Insight, says a Canadian analyst, would be handy as a “generic tool” for firms with larger software development projects under way.

“It ties together the low-level developer metrics with overall business direction,” noted Howard Kiewe, a senior research analyst at Info-Tech Research Group in Toronto.

Insight, he said, is more of a generic tool that could help you whether you’re developing a smarter product, or you’re a more conventional software producer, or you’re customizing an ERP system for your company.

Collaborative project and resource management – even across geographical boundaries – is a focus of the second new product announced at the Conference, the IBM Rational Focal Point for Project Management.

The offering that’s still in beta is likely to be available by the end of 2009, according to David Locke, director of offerings management for IBM Rational.

A third new offering, the Measured Capability Improvement Framework (MCIF), provides what IBM describes as a framework for measuring results and managing projects.

The tool can measure results allowing project managers to incrementally improve software delivery, IBM said.

MCIF provides a logical methodology to discover problems in the software delivery process. From there it provides a solution.

All that Jazz

All three are products built on the Jazz collaboration platform, which IBM released to open source in 2007.

Hebner describes Jazz as an SOA implementation specific to the domain of software systems delivery.  

Software development teams, he noted, often waste a colossal amount of time and resources through faulty workflow – rework, poor communications, outdated information, manual handoffs between team members. “All that is just a recipe for errors and lost productivity.”

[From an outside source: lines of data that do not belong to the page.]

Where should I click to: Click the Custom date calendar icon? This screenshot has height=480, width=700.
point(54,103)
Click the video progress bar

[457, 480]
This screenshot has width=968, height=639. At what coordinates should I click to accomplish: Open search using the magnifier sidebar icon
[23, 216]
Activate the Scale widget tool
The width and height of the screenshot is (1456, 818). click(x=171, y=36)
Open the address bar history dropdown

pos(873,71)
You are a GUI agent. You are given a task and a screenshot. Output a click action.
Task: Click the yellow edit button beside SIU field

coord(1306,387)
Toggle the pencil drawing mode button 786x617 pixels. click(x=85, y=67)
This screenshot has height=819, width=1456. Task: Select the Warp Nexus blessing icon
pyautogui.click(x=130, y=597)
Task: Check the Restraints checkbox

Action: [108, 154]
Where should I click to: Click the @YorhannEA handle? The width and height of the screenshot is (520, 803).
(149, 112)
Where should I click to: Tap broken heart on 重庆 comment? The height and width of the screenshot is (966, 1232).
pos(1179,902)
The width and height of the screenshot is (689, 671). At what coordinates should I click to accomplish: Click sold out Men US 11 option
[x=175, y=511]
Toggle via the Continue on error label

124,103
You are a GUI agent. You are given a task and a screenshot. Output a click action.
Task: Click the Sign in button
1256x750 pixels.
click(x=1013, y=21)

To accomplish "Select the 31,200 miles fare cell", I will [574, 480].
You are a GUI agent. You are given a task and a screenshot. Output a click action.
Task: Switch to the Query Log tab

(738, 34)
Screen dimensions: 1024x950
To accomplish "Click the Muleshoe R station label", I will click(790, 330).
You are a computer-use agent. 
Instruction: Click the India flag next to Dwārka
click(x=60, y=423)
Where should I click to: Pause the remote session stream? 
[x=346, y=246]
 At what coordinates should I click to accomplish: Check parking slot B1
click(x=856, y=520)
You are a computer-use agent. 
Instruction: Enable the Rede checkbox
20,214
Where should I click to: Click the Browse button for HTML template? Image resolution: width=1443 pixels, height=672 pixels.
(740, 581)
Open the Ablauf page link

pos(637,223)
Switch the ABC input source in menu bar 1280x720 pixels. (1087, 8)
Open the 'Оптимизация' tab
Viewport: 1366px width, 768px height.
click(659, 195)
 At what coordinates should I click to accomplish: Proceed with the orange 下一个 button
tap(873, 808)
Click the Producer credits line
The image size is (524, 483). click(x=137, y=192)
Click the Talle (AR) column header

He said for software project teams, Jazz serves as a massive virtual memory. “It remembers who is working on what, what the requirements are. If those requirements change for some person overseas (for example) it ripples through and updates everybody. It fosters this notion of intelligent collaboration.”

For Info-Tech’s Kiewe, quite apart from what Jazz can accomplish –  the open development model used to create the offering is one of its most compelling facets.

IBM, he noted, is really the first large corporation to embrace such a model.

“It’s not open source in that people can’t contribute back to the source code. But all the source code is visible and downloadable. Bugs and feature requests can be logged on that site.”

That, he said, is radically different from approach adopted by Microsoft (for example) — which is also a large, established, conservative company.